By Rabbi Daniel Friedman
November 6, 2018

Yitzhak is getting old.  Fearing that his final days are approaching, he calls upon his favoured son, Esav, desiring to bless him.  Rivkah hears Yitzhak’s instructions to his son and intercepts the call.  She quickly commands their son, Yaakov, to imitate his brother and seize the blessings.

We know that Yitzhak was blind.  But how could our wise patriarch be so foolish?  How could he neglect to see which of his sons was worthier of the holy blessings?  Surely, he could not have been so clueless as to the foibles of his elder son!

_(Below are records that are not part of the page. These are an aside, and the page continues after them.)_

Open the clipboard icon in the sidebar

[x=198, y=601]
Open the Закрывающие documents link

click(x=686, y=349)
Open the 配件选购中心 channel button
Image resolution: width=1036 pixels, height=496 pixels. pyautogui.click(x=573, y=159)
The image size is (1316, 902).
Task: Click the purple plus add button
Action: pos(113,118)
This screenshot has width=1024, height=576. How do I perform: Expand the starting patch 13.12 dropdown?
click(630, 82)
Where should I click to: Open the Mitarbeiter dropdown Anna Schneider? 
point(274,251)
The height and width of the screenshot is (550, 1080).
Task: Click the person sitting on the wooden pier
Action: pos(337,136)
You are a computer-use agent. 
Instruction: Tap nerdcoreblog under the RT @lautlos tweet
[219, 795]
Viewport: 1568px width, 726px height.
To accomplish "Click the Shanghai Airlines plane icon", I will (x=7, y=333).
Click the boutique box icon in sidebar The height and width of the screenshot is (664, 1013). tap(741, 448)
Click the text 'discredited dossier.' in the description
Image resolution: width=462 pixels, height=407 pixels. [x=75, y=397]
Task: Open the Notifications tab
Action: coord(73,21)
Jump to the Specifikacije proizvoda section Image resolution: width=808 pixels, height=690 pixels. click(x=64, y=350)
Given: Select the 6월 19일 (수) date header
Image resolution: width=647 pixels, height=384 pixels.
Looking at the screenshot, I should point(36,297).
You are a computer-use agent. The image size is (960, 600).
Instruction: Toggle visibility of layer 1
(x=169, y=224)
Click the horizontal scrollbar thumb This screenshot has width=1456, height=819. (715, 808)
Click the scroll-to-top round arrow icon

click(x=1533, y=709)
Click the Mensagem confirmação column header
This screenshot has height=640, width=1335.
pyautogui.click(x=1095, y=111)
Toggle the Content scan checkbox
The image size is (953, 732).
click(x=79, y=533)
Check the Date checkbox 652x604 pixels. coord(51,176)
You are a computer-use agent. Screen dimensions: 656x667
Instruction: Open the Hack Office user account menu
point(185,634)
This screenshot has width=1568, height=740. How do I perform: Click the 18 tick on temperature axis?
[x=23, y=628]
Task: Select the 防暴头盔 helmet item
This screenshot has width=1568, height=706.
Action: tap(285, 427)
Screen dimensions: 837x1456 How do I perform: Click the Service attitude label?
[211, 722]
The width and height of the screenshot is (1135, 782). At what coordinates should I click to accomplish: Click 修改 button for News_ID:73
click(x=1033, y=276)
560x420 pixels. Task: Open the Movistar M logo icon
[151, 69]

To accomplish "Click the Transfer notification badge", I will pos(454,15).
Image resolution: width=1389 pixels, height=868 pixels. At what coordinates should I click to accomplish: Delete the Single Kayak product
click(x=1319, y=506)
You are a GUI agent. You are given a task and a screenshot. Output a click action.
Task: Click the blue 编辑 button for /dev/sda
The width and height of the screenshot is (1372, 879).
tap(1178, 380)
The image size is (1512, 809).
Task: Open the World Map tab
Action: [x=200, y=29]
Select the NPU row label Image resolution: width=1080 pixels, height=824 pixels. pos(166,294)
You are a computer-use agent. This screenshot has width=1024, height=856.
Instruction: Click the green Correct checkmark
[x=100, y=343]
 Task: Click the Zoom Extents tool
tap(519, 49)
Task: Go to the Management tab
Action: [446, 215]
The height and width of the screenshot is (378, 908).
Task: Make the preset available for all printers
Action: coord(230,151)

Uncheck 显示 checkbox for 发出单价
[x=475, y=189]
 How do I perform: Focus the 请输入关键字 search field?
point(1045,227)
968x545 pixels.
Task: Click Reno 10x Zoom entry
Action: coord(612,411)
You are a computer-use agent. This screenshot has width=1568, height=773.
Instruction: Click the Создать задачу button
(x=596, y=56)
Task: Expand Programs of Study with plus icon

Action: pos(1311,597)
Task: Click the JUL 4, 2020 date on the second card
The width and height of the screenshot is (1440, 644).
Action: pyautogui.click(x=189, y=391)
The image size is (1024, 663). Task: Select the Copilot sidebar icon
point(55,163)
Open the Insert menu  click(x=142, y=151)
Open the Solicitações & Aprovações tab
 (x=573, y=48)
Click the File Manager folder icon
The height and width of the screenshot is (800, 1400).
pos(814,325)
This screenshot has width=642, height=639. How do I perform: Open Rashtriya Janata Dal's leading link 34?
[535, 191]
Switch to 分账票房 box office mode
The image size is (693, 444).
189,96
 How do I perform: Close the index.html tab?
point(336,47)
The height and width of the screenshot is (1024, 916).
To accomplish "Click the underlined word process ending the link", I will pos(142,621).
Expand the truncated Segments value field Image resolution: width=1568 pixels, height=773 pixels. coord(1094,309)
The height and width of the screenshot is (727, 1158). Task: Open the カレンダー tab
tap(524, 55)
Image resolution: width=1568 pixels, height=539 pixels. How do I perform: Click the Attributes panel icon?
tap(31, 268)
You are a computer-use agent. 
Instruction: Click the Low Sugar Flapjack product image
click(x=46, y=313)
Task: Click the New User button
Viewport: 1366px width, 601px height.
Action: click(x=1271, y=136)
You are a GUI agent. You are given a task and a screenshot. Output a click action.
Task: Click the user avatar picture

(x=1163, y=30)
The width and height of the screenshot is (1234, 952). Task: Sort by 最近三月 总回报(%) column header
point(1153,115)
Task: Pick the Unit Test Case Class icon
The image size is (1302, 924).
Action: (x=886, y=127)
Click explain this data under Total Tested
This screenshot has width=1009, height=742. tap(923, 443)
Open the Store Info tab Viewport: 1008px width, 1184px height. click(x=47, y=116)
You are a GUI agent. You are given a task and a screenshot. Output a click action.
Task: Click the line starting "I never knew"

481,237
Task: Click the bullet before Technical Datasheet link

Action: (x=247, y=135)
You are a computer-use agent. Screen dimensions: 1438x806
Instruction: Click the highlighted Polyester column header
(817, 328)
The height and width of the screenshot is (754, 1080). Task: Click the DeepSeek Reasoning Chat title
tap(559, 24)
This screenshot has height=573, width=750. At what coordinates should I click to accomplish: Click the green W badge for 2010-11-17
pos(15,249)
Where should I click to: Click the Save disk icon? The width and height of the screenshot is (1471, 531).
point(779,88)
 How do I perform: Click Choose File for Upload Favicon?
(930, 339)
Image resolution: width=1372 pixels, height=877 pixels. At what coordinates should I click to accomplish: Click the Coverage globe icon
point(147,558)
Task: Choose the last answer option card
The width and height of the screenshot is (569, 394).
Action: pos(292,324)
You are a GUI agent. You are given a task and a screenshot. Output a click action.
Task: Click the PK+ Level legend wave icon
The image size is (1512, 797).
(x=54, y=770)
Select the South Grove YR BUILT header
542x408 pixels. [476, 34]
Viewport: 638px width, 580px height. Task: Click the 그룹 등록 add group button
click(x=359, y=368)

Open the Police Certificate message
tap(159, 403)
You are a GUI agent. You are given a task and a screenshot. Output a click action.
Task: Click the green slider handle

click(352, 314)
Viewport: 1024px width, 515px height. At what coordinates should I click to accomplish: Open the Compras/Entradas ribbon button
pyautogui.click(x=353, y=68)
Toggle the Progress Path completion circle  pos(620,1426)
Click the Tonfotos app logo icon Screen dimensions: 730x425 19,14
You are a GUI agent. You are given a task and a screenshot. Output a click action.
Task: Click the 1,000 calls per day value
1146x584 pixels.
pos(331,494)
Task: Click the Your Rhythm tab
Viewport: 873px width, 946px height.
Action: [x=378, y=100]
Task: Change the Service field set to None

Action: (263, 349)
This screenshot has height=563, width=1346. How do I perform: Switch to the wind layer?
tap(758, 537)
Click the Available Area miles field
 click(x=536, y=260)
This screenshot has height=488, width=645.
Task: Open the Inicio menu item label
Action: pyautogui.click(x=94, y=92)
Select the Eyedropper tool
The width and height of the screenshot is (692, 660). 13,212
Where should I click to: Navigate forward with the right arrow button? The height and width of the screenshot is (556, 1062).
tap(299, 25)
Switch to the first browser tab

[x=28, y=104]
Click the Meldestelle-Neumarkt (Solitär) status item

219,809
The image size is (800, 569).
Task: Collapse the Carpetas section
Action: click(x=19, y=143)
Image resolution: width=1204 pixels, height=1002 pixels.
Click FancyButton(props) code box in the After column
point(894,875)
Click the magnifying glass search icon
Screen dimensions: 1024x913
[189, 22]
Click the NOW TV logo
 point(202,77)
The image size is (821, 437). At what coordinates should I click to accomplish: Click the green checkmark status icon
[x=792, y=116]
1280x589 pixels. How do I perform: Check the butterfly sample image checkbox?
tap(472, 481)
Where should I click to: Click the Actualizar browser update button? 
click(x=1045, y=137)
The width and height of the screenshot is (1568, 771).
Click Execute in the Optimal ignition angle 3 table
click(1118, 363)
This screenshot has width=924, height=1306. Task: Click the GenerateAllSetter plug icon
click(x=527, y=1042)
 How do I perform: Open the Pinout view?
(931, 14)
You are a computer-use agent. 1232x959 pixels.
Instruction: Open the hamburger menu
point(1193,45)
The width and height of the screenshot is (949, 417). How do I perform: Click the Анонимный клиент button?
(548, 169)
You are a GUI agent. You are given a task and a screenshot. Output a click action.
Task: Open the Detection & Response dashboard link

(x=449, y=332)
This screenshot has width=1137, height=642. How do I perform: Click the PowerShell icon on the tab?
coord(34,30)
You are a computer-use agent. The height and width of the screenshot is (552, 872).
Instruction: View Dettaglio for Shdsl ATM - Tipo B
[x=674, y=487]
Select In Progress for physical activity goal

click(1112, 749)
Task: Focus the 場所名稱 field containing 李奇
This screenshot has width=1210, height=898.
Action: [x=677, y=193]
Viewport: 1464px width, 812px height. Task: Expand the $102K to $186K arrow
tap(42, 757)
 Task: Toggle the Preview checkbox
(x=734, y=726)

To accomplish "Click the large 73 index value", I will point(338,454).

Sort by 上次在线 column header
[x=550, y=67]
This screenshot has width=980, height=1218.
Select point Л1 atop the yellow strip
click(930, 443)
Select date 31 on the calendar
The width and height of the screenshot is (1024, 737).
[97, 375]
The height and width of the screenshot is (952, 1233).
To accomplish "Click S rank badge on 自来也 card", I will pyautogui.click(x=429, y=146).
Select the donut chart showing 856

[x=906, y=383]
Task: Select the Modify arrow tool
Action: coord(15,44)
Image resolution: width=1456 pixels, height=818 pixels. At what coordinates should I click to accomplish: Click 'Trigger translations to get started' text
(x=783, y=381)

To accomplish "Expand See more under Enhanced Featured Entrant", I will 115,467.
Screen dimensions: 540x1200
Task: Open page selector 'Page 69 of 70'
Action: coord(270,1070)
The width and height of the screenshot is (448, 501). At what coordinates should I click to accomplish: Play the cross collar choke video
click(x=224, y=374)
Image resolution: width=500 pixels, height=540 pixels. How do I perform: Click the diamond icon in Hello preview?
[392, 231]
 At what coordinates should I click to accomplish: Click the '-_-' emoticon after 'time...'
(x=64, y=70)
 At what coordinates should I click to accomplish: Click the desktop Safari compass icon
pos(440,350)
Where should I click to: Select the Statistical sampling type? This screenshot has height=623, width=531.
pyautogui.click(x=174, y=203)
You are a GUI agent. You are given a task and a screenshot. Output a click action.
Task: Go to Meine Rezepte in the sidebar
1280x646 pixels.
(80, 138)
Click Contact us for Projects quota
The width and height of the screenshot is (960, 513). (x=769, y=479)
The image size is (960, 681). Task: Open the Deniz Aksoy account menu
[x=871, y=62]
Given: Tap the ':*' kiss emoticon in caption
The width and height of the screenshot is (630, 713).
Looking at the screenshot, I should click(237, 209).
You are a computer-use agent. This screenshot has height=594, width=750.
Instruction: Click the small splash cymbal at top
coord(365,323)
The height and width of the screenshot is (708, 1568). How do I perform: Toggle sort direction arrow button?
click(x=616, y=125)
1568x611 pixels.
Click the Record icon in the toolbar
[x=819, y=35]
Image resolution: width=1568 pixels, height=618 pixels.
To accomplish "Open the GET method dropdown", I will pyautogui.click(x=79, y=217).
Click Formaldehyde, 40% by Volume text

The Alshich hakadosh explains that Yitzhak knew exactly who his two sons were.  He knew that Yaakov loved learning Torah and Esav loved a good piece of steak.  However, he reasoned that if Esav enjoyed the pleasures of this world and Yaakov enjoyed spirituality, the easiest solution to providing for both of his children was to offer Esav the bounty of this physical world and save the pleasures of Heaven for Yaakov.  Therefore, first he called Esav to bless him with all the material wealth of this physical world.  Later, he would call upon Yaakov to bless him with Heavenly wealth.

Nevertheless, Rivkah disagreed. She wanted Yaakov – as heir to the family’s values – to receive the blessings of both this world and the World to Come.  In her mind, the Children of Israel deserved abundant reward for all their righteous efforts.  What’s more, she reasoned, if we were to receive reward only in the next world, people would feel disenchanted with good behaviour.  Imagine if all the good people, destined to be rewarded in Heaven, endured lives of misery in this world.  Who would buy into such a system?  Very quickly people would get the message that crime pays and that the wicked prosper!  And so Rivkah decided that she would have to capture the blessings of both the physical and spiritual realms for her holy son, Yaakov.

Was Rivkah right or was Yitzhak?

Clearly, Yitzhak’s subsequent warm interaction with Yaakov, as he blessed him and bid him farewell upon his departure to Aram, demonstrated his acknowledgment of Rivkah’s wise determination.

Judaism is not an ascetic religion.  We don’t believe in living a life of physical and material deprivation.  Hakadosh baruch hu wants us to derive pleasure from His wonderful universe. And that means all levels of creation, from the lowest physical plains to the highest spiritual realms.

But more importantly, enjoying this world is the fulfilment of an ancient prophecy and blessing.  You are a great-grandchild of Yaakov!  As a result of the cleverness of your mother Rivkah, your father Yitzhak blessed you with material, physical, and spiritual bounty!  You are entitled to enjoy both this world and the next in unlimited abundance!  May you be blessed with all the blessings of Heaven and Earth!